Lucy was surprised to see me. She glared at me like I was an intruder, a stranger whose very presence on her doorstep was grounds for suspicion.
“Hi, Lucy,” I said softly, knowing that submission was the only way to ingratiate myself. What Lucy wanted—what she had always wanted—was power and influence over others, though she was neither charismatic enough nor strong enough to demand it. She had always taken a backseat to Carly and me when we were friends, and I knew that asserting myself was the quickest way to shut her off. I needed to earn her trust or her curiosity. Either would do.
“What are you doing here?” she asked, fixing me with a cold stare.
“I wanted to talk.”
She folded her arms across her chest. “About?”
“Can I come in?”
“No.” But she was wavering. Gossip was her one true love.
“Come on, Luce,” I pleaded. “It’s about Carly.”
She looked stricken. If I had ever wondered if Lucy actually missed Carly, I knew the answer now. She never would’ve reacted like that if she didn’t. “No way,” she said sharply.
“I’m not leaving until you agree to talk.” I made a big show of sitting down on her stoop and taking out a copy of In Style. “Don’t worry, I brought a magazine.”

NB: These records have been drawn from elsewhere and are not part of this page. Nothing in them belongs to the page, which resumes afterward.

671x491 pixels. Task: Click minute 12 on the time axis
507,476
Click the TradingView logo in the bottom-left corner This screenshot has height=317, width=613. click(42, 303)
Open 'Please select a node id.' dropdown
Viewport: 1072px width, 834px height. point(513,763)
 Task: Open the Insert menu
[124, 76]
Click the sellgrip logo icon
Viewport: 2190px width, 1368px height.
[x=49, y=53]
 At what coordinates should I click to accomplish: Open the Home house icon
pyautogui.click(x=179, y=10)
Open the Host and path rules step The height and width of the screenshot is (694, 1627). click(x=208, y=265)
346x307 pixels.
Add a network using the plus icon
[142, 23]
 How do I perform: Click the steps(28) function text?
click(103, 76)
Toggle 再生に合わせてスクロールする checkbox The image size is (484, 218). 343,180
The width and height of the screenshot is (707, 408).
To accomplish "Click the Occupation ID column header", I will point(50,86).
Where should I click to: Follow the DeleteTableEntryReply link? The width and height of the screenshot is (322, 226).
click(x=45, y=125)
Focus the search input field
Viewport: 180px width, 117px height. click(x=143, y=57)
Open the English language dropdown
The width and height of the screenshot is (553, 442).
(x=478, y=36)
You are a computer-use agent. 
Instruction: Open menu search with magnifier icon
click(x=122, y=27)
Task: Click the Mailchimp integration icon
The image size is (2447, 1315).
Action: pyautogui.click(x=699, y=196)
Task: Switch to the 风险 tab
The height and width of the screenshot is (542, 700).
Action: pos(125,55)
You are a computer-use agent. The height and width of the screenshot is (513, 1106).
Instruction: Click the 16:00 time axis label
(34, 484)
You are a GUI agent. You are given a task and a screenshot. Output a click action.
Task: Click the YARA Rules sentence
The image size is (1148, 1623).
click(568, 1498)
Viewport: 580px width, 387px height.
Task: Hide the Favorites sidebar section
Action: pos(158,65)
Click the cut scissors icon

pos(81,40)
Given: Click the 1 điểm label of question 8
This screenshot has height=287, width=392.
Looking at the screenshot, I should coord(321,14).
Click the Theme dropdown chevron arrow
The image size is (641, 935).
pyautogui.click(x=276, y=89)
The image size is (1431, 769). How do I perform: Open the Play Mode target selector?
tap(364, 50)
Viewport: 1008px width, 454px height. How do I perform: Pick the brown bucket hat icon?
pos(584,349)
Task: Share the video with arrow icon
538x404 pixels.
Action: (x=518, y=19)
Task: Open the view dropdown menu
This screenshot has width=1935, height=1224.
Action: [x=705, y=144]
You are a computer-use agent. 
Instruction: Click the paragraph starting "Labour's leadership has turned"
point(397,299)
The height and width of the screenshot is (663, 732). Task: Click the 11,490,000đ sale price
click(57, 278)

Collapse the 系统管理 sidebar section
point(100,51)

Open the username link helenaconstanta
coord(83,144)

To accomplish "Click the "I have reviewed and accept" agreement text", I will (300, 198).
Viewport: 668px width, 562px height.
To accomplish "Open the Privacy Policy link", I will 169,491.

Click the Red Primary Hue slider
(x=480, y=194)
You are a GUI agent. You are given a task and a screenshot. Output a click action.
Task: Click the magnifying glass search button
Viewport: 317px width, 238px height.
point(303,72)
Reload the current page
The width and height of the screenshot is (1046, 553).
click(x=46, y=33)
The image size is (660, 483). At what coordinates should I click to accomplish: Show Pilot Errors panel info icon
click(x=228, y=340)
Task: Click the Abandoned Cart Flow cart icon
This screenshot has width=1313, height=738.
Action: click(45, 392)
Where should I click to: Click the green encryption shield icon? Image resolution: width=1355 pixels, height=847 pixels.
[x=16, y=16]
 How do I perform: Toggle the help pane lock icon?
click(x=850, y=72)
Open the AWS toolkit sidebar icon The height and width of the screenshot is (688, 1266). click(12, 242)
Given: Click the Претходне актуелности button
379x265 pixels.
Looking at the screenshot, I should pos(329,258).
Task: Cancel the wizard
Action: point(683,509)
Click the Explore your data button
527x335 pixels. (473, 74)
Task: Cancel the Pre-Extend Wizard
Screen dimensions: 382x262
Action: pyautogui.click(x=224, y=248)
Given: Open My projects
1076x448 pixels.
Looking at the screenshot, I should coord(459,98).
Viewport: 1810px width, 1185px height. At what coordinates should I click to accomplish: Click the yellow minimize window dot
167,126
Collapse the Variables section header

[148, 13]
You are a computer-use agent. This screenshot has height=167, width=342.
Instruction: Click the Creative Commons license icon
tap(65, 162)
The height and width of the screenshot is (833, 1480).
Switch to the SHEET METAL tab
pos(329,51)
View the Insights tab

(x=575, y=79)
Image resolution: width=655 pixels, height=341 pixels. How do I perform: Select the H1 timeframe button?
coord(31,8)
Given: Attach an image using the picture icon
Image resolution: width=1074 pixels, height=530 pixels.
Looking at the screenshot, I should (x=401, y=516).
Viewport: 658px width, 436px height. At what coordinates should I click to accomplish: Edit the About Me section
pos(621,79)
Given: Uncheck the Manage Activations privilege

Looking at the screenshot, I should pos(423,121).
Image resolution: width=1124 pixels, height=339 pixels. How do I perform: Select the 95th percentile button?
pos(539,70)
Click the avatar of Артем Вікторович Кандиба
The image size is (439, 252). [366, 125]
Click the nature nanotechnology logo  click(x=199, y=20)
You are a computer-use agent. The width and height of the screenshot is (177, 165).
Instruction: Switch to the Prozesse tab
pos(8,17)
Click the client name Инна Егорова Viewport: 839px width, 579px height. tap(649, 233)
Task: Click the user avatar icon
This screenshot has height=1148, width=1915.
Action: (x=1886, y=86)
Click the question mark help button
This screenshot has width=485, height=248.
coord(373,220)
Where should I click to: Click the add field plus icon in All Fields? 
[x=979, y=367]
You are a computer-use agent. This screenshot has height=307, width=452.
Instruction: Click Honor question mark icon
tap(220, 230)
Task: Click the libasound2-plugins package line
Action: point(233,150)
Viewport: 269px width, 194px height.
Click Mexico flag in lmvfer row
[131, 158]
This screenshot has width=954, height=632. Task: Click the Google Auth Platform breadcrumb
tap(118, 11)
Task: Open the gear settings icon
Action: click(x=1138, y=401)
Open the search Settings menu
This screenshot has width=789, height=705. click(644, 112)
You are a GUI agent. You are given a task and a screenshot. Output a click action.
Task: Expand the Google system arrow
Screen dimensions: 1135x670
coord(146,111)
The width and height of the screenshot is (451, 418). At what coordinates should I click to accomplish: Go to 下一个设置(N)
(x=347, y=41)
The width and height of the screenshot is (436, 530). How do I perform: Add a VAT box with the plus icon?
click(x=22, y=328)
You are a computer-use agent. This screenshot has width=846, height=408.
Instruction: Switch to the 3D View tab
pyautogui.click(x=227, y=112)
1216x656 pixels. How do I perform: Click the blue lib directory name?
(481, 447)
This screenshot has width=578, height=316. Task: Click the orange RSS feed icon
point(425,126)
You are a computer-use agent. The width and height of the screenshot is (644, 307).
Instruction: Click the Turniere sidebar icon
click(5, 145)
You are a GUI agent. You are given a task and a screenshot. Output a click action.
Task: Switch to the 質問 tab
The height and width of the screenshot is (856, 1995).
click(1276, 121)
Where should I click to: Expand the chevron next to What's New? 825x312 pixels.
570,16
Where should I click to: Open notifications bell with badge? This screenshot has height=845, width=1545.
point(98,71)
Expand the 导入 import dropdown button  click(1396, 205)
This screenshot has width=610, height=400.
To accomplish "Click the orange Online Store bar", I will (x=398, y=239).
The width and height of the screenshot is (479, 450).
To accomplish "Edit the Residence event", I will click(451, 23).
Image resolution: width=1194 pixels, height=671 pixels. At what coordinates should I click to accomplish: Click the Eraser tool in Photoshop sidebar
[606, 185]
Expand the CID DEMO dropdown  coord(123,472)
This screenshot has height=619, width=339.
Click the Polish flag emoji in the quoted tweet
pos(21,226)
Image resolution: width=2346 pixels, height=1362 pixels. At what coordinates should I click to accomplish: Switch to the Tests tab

Lucy checked her watch, then spent a few moments trying to figure out if I was serious. “Okay. But I don’t have a lot of time. I’m meeting someone later.”
“It won’t take very long,” I promised, stepping inside the cool, dark foyer. “Is there somewhere private we can talk?”
Lucy led me out onto the patio and gestured to a pair of lounge chairs. Four feet away, the Millers’ infinity pool glistened, the
water lapping over the side and plunging, so it seemed, into the valley below.
“Sit,” she commanded, taking the chair opposite and stretching out. She was trying to affect some semblance of calm, a cool remoteness she had picked up from Carly. At first Lucy had resented Carly; she had been close friends with Adam for ages and was jealous of his intense interest in a girl who just five minutes before had been one of those bookish weirdos who were too smart for regular classes. But Lucy eventually came to adore Carly. She looked up to her like an older sister even though we were all the same age. Lucy was a cute girl, petite with dark curly hair, a pert nose, and stormy gray eyes; she was always with some guy or another, but she had a hard time getting any of them to fall in love with her. Carly, on the other hand, had had every one of Adam’s goons—and Adam, too—wrapped around her finger. She did it by acting distant, which never failed to get the attention she was looking for. Lucy had learned by watching, and was doing a pretty good job of imitating Carly’s method, but that’s all it was, artificial posing.
“Tell me.”
“Do you remember Cass’s School’s Out for Summer party?”
“Which one?”
“Sophomore year.”
“I’m gonna need a little bit more.”
I tried to dig up some other notable events from that night. “I think that was the night Stephanie Cohen threw up all over your new shoes.”
“The black Balenciaga peep toes?” Lucy asked.
“Uh-huh.”
“Yeah, I remember,” she sighed. “God, I loved those shoes. Stephanie owes me five hundred dollars. I’m pretty sure that’s why she moved.”
“Yes, I’m sure that’s why.” Not because, you know, her dad got transferred or anything, I thought. “Did you see Carly at all that night?”